According to the debt office, this increase was by 4.52 percent when compared to the figure as at December 31, 2017.
The DMO attributed the increase to the rise in the Domestic Debts of States and the Federal Capital Territory (FCT), as well as, the $2.5 billion Eurobond issued in February 2018 whose proceeds were still being deployed to redeem maturing Domestic Debt.
The DMO also said a total of N643.6 billion was spent on servicing the nation’s domestic debt, explaining that N239.8 billion was spent on domestic debt servicing in January, N144 billion in February and N259.7 billion in March.
Business Post reports that the debt figures showed that the implementation of the debt management strategy which entails an increase in the External Debt Stock through new external borrowing and the substitution of high cost domestic debt with low cost external debt, is achieving the desired results in several areas amongst which are:
The share of the External Debt Stock in the Total Public Debt rose to 30% as at March 31, 2018, compared to 17% in 2015, 20% in 2016 and 27% in 2017.

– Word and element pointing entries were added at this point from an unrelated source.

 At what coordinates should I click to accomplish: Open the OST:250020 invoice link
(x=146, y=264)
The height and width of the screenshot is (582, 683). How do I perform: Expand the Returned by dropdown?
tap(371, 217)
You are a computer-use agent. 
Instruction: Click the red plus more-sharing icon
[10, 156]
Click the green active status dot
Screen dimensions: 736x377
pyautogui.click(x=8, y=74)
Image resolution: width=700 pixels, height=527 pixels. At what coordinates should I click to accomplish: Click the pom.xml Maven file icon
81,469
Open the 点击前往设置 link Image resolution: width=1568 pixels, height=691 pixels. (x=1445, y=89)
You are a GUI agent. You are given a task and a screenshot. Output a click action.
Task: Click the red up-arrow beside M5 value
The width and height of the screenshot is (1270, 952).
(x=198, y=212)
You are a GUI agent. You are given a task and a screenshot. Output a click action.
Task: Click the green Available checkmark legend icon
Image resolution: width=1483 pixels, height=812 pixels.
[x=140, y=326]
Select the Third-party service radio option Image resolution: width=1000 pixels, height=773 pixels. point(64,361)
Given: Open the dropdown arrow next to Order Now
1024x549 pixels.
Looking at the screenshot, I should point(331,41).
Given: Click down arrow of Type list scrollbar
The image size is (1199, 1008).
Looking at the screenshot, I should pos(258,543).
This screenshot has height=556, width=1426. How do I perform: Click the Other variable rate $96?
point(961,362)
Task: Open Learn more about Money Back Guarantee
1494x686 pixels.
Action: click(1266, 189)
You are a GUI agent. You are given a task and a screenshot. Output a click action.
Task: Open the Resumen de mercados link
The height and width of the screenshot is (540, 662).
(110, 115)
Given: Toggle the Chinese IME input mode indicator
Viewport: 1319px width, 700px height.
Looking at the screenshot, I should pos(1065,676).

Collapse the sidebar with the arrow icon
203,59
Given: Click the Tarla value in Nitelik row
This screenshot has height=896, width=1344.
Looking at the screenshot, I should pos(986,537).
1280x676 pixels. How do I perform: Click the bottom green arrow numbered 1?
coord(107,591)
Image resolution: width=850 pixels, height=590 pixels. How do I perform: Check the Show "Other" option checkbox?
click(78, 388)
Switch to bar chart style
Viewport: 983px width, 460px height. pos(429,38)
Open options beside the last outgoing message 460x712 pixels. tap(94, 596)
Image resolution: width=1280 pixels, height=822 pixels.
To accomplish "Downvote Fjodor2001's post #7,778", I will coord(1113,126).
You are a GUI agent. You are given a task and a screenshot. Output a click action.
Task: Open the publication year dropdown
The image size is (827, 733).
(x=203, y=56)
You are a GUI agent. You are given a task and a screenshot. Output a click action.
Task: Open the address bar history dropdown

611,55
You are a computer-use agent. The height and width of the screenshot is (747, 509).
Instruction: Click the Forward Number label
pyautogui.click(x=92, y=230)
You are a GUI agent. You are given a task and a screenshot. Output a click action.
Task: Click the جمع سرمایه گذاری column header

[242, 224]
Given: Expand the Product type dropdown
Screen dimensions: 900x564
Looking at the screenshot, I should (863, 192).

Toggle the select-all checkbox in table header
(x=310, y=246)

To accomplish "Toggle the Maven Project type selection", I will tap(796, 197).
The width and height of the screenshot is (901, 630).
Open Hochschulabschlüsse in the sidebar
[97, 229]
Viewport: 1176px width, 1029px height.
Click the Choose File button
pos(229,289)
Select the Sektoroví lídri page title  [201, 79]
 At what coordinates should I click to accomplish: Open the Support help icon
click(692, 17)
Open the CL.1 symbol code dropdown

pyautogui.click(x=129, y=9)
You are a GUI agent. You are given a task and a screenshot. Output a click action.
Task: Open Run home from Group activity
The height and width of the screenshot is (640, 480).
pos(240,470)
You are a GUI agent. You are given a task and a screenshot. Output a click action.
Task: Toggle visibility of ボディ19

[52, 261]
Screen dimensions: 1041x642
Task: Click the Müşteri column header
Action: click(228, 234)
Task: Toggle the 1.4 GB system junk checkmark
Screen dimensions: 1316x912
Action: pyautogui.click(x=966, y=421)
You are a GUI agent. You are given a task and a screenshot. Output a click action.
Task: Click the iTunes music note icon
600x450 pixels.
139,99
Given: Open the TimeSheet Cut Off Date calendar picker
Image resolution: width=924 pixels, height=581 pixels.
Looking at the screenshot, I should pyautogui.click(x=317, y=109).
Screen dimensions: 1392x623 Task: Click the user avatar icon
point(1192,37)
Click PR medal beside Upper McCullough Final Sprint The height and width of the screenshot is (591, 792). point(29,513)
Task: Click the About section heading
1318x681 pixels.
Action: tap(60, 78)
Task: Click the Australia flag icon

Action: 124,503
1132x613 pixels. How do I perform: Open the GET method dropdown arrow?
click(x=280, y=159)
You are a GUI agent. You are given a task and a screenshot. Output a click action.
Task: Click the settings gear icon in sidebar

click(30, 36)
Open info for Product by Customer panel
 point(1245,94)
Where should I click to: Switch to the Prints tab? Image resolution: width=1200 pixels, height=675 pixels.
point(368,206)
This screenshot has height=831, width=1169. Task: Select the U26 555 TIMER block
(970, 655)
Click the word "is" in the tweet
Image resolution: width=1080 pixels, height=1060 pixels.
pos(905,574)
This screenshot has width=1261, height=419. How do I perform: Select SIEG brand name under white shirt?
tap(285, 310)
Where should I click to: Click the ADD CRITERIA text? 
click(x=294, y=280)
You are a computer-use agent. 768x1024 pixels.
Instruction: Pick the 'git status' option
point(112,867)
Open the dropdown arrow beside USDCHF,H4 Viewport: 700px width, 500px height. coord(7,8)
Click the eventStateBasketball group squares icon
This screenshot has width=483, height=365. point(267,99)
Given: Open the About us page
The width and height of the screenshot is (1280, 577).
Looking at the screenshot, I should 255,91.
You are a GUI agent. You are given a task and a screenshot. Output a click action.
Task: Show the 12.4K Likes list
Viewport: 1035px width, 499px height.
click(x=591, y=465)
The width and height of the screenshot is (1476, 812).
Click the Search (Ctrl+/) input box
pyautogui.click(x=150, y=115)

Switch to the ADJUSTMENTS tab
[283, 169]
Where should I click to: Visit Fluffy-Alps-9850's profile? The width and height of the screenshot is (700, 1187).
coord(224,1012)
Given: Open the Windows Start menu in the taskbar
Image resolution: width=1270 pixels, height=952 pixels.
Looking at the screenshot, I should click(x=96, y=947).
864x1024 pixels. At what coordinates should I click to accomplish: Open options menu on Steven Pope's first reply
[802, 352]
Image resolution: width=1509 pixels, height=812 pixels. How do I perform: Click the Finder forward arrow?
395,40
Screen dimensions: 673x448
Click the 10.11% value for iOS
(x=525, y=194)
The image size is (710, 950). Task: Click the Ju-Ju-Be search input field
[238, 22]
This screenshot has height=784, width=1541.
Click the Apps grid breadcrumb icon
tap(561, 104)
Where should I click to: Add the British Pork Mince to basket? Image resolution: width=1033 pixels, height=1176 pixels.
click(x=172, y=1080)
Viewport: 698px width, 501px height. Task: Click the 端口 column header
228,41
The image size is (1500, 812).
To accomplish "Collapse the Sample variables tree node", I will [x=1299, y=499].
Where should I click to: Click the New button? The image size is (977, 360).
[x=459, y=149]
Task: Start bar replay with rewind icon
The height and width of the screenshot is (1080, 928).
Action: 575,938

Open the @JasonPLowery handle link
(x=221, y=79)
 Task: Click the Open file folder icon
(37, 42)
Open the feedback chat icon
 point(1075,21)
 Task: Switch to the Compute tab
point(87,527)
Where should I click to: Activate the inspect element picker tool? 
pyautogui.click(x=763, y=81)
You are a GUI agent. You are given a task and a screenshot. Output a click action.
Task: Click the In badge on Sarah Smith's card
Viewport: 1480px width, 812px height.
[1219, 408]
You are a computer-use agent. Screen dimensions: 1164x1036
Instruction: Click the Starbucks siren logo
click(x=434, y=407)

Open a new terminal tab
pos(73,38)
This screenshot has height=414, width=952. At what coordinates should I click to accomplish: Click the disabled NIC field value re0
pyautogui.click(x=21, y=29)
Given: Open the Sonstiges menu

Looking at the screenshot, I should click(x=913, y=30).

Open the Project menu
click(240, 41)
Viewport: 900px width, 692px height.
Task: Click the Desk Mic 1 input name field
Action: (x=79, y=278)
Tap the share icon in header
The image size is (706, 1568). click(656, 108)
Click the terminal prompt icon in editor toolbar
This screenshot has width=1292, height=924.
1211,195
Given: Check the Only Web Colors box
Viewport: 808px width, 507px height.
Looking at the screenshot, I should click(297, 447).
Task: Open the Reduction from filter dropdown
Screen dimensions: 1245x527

A decline in market interest rates from 13 – 14 % p.a. in December 2017 to 11 – 13% p.a. in Q1 2018 due to the redemption of N279.67 billion of Nigerian Treasury Bills (NTBs) using some of the proceeds of the USD2.5 billion Eurobond issued in February 2018.
While the redemption of NTBs made more funds available to banks for lending to the private sector, the decline in Interest Rates implies lower cost of borrowing for the private sector.
Thus, the Government is actively enabling the private sector through the instrumentality of financial markets, to play a leading role in economy.